25. El método de la reivindicación 21, en donde se selecciona al ácido graso insaturado del grupo que consiste de AA 20:4 (5, 8, 11, 14), EPA 20:5 (5, 8, 11, 14, 17), DPA 22:5 (4, 7, 10, 13, 16), y DHA 22:6 (4, 7, 10, 13, 16, 19).

26. Un método para modular la producción de un ácido graso insaturado que comprende el cultivo de la célula de la reivindicación 5, de tal manera que ocurre la modulación de la producción de un ácido graso insaturado.

27. El método de la reivindicación 26, en donde se refuerza la producción del ácido graso insaturado.

28. El método de la reivindicación 26, en donde se selecciona al ácido graso insaturado del grupo que consiste de AA 20:4 (5, 8, 11, 14), EPA 20:5 (5, 8, 11, 14, 17), DPA 22:5 (4, 7, 10, 13, 16), y DHA 22:6 (4, 7, 10, 13, 16, 19).

29. El método de la reivindicación 26, que comprende además la recuperación del ácido graso insaturado.

30. Un método para la producción a gran escala de un ácido graso insaturado, que comprende el cultivo de la célula de la reivindicación 5, de tal manera que se produce el ácido graso insaturado.

31. El método de la reivindicación 30, en donde se refuerza la producción del ácido graso insaturado.

32. El método de la reivindicación 30, en donde se selecciona al ácido graso insaturado del grupo que consiste de AA 20:4 (5, 8, 11, 14), EPA 20:5 (5, 8, 11, 14, 17), DPA 22:5 (4, 7, 10, 13, 16), y DHA 22:6 (4, 7, 10, 13, 16, 19).

33. El método de la reivindicación 28, que comprende además la recuperación del ácido graso insaturado.

34. Una composición que comprende al polipéptido de la reivindicación 10 u 11.

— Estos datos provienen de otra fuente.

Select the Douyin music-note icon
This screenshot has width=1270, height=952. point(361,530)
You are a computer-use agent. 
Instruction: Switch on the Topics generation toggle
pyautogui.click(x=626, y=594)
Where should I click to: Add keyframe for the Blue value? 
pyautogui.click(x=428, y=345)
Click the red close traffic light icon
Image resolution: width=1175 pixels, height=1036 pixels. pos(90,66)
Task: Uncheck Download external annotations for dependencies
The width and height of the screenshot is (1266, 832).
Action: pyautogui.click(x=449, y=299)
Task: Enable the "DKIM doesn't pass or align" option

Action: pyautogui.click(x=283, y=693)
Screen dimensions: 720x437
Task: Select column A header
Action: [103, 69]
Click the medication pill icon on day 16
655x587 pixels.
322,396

35. Un método para producir un suplemento dietético que comprende al método de la reivindicación 12, 18, 26 ó 30.

36. Una composición que comprende a la célula producida por medio del método de la reivindicación 21.

37. La composición de la reivindicación 34, en donde se utiliza la composición en alimento para animales.

38. Un método de acuerdo a la reivindicación 35, en donde el suplemento dietético es suplemento para animales.

39. Un suplemento dietético que comprende a la composición de la reivindicación 34.

40. Un método para suplementar la dieta de un humano o de un animal, que comprende la adición de la composición de la reivindicación 34.